Floral wire service company

Teleflora is a floral wire service company which brokers orders to local florists for delivery. It has been a subsidiary of The Wonderful Company since 1979. Teleflora's mission is to provide florists with support services and products needed to operate a floral company. This includes specialty containers for arrangements, florist point of sale systems, floral e-commerce websites for florists, digital marketing services, and design classes and other education programming.

==History==
Headquartered in Los Angeles, California, Teleflora, LLC is a clearinghouse for transmitting and processing floral orders to customers throughout the United States and internationally. Teleflora, LLC was formerly known as Telegraph Delivery Service and was founded in 1934 by Edwin S. Douglas. Privately owned since 1979 by Lynda Resnick and Stewart Resnick, husband and wife, the company has 3,000 employees worldwide in 20 countries.
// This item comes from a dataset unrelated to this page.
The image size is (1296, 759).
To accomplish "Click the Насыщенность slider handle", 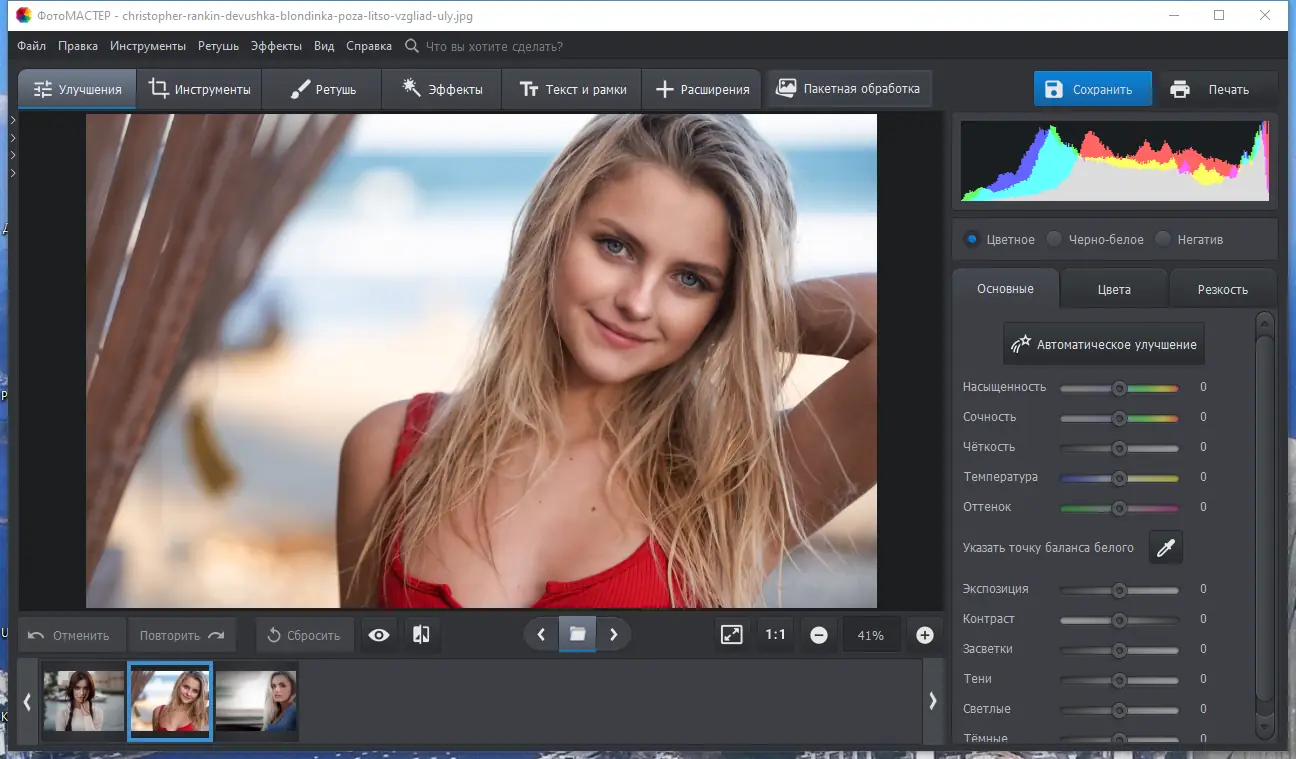I will click(x=1119, y=388).

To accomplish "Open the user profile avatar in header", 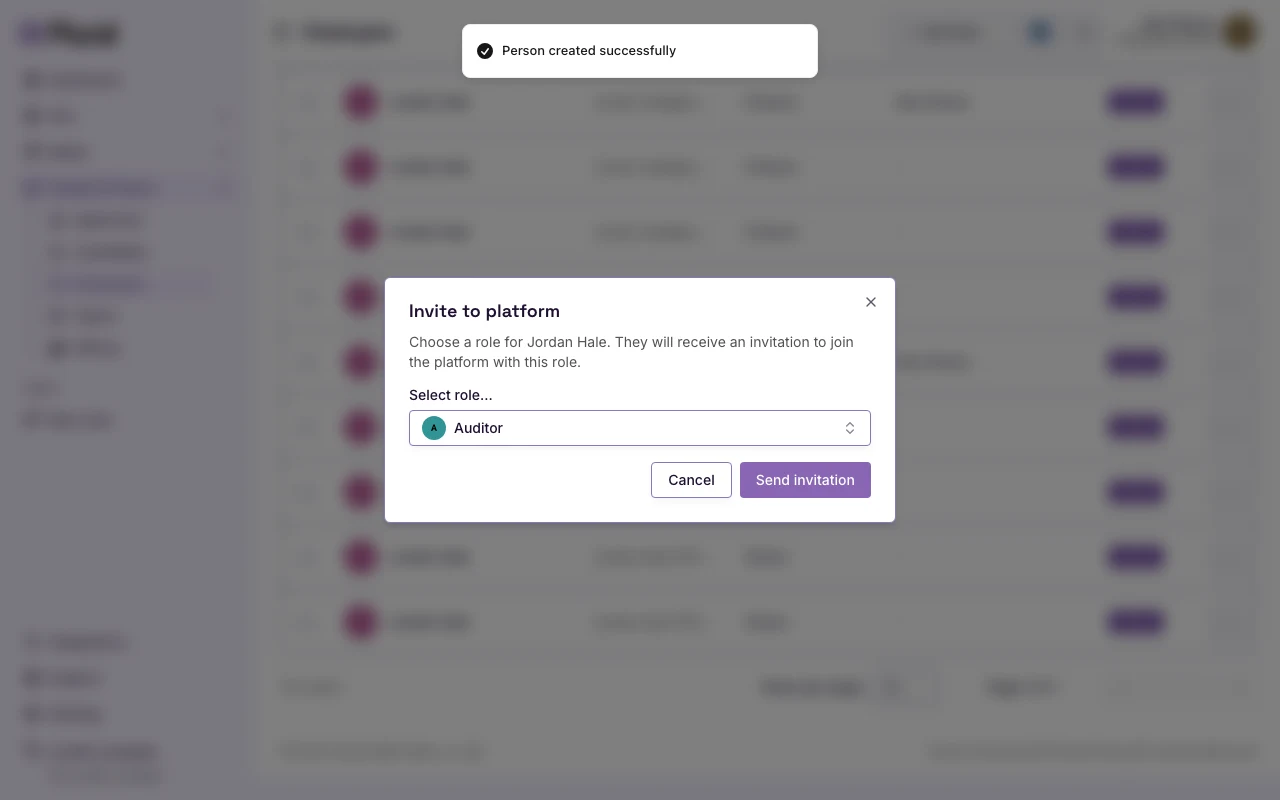I will [1240, 32].
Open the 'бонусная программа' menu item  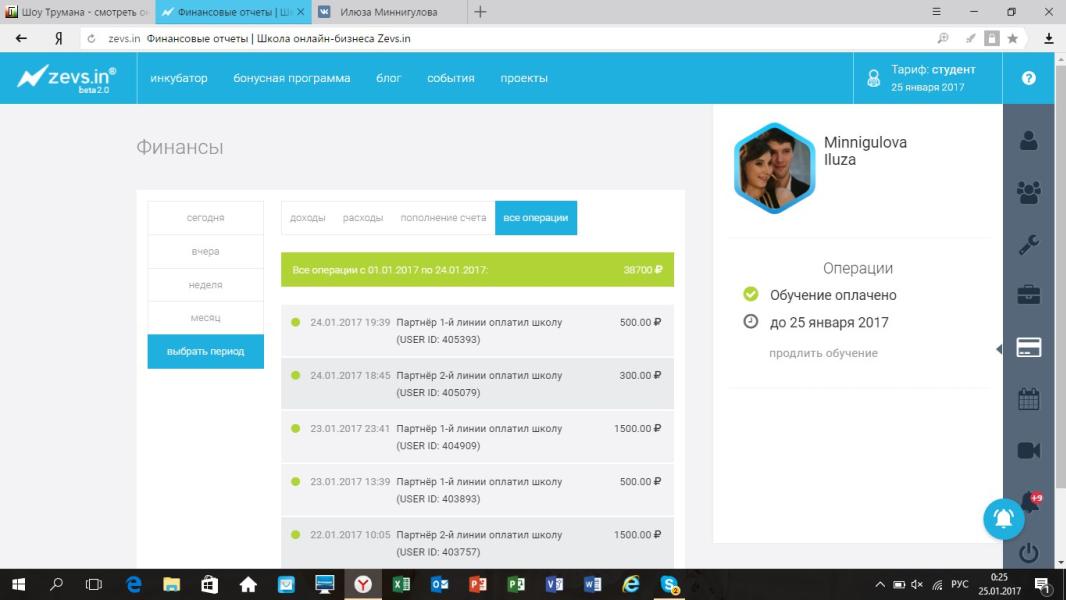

Teleflora's mission is to provide florists with support services and products needed to operate a floral company. This includes specialty containers for arrangements, florist point of sale systems, floral e-commerce websites for florists, digital marketing services, and design classes and other education programming.

In 2013, Teleflora acquired Toronto-based Flowerbuyer.com, a company with more than 2,500 active customers.

===Advertising===

Teleflora ran an advertisement during the 2011 Super Bowl featuring Faith Hill; in the advertisement, a man sends flowers to his girlfriend with the message "Dear Kim, your rack is unreal". Unfortunately, his love letter is a "bust." Teleflora's partnership with Faith Hill included a new collection of flower arrangements for Valentine's Day 2011.

In 2012, Teleflora ran a similar Super Bowl campaign, this time with model Adriana Lima. A 2022 advertisement features Mrs. Claus. Another ad campaign shows a teacher receiving flowers from a student.